Sir Kennedy Alphonse Simmonds, KCMG (born 12 April 1936), is a Saint Kittitian and Nevisian politician who served as the first prime minister of Saint Kitts and Nevis from 1983 to 1995.

Life and career

Simmonds was born in Basseterre on 12 April 1936. He graduated as a physician from the University of the West Indies in 1962.  He married Mary Matthew, and they had five children.

Simmonds was a founding member of  the People's Action Movement (PAM) party. He was the Premier of Saint Kitts and Nevis from 21 February 1980, until the twin-island state gained independence from the United Kingdom on 19 September 1983. Upon independence, he became the 1st Prime Minister of Saint Kitts and Nevis and as such has been hailed as "The Father of the Nation." 

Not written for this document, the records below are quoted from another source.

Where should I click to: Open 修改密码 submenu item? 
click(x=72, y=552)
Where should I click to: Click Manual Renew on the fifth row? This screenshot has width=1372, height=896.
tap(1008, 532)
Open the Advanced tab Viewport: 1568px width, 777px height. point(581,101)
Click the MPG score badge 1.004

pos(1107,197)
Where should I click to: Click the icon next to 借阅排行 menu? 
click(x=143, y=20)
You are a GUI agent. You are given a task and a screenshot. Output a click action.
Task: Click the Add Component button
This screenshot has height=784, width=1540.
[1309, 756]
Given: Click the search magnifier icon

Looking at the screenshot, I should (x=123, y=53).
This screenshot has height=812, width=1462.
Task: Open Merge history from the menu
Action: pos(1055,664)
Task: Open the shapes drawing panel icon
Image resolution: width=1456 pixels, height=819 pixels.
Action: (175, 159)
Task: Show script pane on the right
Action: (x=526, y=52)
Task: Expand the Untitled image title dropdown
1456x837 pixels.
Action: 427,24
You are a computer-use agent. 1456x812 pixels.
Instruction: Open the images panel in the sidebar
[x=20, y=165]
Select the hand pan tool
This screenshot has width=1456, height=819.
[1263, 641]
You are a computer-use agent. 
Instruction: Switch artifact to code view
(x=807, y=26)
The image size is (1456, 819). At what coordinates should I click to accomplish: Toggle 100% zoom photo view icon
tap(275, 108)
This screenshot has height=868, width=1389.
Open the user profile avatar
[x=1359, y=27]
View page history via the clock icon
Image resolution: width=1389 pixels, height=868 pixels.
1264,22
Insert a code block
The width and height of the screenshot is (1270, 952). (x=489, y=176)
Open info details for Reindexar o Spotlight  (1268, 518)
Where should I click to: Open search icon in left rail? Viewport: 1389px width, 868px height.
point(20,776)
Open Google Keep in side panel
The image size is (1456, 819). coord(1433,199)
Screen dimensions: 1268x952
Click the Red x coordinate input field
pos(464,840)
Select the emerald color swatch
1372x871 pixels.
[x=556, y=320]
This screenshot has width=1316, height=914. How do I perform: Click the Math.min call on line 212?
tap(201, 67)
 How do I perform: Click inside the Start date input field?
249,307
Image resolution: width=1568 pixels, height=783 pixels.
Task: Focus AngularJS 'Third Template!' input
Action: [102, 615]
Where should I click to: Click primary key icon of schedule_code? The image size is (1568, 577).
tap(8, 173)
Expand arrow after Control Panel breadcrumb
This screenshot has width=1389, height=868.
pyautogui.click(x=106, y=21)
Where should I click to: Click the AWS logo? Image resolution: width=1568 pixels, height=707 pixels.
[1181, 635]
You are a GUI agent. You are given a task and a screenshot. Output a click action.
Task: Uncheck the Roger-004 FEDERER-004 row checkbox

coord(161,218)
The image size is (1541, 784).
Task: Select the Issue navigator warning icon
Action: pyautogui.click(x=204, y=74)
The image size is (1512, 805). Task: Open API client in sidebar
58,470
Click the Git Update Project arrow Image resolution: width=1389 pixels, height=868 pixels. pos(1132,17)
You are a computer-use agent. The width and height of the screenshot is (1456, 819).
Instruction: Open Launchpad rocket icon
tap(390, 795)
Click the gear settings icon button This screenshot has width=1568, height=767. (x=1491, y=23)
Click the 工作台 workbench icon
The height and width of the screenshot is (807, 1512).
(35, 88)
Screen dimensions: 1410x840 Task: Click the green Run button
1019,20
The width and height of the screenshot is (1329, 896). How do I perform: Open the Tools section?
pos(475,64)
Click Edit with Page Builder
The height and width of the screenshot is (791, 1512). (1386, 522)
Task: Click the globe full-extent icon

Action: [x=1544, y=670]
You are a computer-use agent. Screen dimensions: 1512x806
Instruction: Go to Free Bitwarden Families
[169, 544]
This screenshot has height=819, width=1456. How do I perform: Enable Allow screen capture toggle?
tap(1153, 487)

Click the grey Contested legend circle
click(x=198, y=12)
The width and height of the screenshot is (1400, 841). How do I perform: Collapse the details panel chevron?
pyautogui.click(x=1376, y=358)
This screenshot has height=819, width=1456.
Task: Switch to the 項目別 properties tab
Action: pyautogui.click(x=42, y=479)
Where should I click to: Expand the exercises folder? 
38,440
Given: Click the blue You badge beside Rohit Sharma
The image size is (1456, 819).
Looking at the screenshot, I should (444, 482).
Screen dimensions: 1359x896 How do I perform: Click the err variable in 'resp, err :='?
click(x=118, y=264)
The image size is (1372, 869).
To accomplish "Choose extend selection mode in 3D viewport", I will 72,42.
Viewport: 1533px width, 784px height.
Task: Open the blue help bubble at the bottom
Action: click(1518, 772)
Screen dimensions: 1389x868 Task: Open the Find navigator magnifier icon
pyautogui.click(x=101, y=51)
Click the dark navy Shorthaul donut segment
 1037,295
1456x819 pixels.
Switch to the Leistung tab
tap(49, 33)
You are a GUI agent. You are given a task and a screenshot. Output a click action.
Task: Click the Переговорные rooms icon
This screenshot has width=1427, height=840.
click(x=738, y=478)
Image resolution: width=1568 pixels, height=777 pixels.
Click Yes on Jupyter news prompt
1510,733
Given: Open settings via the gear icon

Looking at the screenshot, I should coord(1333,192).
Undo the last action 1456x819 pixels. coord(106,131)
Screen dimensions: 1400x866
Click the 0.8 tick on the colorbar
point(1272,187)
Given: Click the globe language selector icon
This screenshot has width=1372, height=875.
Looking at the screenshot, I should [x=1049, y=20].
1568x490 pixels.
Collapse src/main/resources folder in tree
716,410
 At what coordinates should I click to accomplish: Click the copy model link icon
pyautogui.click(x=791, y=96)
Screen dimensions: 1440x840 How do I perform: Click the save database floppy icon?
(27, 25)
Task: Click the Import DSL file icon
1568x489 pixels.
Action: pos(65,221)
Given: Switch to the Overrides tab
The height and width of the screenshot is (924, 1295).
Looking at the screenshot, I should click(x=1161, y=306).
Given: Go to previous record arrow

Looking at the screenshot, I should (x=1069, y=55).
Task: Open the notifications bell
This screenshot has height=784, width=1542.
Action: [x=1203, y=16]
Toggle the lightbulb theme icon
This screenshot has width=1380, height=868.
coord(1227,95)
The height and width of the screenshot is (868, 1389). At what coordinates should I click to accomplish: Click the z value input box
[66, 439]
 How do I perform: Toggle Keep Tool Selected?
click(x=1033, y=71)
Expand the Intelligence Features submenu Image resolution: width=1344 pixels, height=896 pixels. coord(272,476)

Simmonds and his party ruled with the support of Nevis Reformation Party. He had three deputy prime ministers: Michael Oliver Powell 1980-1992, Sydney Earl Morris 1992-1994 and Hugh Heyliger 1994-1995.

Honours 

In 2004, Simmonds was made a Knight Commander of the Order of St Michael and St George. In 2015, Simmonds became the fifth person to be named as a National Hero by the National Assembly. He is the first living person to receive this honour.  In 2021, Simmonds received an honorary DSc from the University of the West Indies.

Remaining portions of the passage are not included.